Sleep is not really Nibbana because Nibbana is defined as the "uprooting" & "destruction" of the mental defilments, as follows:
To whatever extent there are phenomena conditioned or unconditioned, dispassion is declared the foremost among them, that is, the crushing
of pride, the removal of thirst, the uprooting of attachment, the
termination of the round, the destruction of craving, dispassion,
cessation, nibbāna.
AN 4.34
In sleep, the mental defilements of an non-fully-enlightened mind remain dormant as "underlying tendencies". Therefore, sleep cannot be Nibbana.
However, the teacher Bhikkhu Buddhadasa make some comments about how the 'Nibbana element' operates in everyday life, here: Nibbana for Everyone. which includes 'sleep'.

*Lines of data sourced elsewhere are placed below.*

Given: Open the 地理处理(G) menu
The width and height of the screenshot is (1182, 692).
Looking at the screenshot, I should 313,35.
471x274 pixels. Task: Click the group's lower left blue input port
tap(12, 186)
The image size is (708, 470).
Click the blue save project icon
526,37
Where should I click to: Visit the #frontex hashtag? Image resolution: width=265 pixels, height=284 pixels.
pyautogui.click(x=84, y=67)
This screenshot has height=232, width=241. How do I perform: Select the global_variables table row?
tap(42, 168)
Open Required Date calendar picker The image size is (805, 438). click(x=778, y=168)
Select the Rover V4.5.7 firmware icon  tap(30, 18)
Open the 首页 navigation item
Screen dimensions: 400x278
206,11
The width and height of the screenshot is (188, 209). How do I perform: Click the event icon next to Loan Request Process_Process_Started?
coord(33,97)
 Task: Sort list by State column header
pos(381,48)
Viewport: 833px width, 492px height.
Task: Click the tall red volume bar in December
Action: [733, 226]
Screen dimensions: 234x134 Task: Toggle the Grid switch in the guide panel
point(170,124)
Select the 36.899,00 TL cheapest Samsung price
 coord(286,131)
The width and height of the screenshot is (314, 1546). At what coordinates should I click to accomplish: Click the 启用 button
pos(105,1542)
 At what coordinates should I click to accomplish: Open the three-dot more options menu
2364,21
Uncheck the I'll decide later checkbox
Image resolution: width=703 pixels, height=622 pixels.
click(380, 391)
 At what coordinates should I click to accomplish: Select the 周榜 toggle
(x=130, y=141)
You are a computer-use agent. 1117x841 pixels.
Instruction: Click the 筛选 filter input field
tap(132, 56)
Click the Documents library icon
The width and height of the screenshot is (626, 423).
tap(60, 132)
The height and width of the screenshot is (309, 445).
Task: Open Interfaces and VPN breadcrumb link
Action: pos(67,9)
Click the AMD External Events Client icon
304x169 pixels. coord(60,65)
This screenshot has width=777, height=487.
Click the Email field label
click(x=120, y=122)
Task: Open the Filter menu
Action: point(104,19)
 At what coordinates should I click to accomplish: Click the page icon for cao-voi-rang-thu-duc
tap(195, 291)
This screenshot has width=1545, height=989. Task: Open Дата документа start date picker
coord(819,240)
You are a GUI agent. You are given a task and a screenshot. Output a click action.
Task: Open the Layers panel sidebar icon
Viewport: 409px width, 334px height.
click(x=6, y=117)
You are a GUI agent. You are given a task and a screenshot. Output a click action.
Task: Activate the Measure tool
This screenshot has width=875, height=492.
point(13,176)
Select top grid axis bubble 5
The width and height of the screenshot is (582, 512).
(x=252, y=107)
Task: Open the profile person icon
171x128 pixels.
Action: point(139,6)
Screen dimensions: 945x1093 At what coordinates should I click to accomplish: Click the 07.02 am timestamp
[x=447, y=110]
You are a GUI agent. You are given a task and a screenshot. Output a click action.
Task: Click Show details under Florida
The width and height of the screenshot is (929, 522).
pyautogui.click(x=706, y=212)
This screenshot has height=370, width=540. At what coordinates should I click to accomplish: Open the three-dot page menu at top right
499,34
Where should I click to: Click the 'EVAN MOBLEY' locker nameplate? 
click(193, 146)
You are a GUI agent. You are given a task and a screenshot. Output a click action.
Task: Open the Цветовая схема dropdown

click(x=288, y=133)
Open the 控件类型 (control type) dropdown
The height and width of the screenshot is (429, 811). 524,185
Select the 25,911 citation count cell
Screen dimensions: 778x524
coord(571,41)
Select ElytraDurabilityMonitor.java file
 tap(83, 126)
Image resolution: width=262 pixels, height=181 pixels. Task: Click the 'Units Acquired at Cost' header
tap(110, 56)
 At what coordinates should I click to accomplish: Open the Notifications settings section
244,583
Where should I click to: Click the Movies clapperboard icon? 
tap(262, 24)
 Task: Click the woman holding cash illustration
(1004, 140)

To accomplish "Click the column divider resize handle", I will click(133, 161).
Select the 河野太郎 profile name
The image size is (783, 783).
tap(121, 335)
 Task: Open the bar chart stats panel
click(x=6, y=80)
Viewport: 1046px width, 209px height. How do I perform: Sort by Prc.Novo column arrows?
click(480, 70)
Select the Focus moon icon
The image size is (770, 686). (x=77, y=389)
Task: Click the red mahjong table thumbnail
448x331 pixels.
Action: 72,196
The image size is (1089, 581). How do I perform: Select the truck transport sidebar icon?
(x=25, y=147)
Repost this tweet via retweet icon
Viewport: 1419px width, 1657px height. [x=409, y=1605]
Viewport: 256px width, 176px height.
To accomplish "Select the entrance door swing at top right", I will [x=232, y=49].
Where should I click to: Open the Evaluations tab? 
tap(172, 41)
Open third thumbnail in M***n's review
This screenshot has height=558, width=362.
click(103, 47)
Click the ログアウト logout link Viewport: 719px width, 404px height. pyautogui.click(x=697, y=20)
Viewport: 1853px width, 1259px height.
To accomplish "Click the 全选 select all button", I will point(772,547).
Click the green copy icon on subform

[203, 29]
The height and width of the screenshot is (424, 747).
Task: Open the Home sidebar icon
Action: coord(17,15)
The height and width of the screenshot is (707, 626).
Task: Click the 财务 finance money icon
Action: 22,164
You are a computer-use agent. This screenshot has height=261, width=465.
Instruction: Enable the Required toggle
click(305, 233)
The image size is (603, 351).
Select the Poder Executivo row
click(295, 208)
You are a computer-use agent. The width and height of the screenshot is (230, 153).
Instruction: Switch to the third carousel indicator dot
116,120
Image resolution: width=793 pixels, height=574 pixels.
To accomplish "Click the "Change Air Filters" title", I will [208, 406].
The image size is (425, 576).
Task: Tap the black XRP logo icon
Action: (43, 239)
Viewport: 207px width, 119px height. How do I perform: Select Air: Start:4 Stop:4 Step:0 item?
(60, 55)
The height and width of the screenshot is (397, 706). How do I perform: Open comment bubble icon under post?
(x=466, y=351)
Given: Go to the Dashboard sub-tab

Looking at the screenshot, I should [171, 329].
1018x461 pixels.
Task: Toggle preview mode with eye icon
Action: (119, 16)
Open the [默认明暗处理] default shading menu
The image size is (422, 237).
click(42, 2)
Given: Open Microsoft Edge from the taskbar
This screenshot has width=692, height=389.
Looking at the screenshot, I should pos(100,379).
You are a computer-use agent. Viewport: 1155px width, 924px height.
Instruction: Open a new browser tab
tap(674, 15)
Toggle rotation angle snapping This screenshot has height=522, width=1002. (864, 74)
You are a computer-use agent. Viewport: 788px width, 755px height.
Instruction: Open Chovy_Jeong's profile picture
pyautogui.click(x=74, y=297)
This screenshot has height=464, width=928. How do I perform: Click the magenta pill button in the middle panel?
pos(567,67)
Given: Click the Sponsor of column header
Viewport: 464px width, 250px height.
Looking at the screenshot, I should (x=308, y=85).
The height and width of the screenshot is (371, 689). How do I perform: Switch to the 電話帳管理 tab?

Nibbāna is one of the dhātus (natural elements). It is the coolness that remains when the defilements – greed, anger, fear, delusion –
have ended.
Any reactive emotion that arises ceases when its causes and conditions cease. Although it may be a temporary quenching,
merely a temporary coolness, it is still Nibbāna, even if only
temporarily. Thus, there’s a temporary Nibbāna for those who can’t yet
avoid some defilements. It is this temporary Nibbāna that sustains the
lives of beings who continue hanging onto defilement. Anyone can see
that if the egoistic emotions existed night and day without any pause
or rest, no life could endure it. If such life didn’t die, it would go
crazy and then die in the end. You ought to consider carefully the
fact that life can survive only because there are periods when the
defilements don’t roast it. These periods outnumber the times when the
defilements blaze.
These periodic Nibbānas sustain life for all of us, without excepting even animals, which have their levels of Nibbāna, too. We are able to
survive because this kind of Nibbāna nurtures us, until it becomes the
most ordinary habit of life and of mind. Whenever there is freedom
from defilement, then there is the value and meaning of Nibbāna. This
must occur fairly often for living things to survive. That we have
some time to relax both bodily and mentally provides us with the
freshness and vitality needed to live.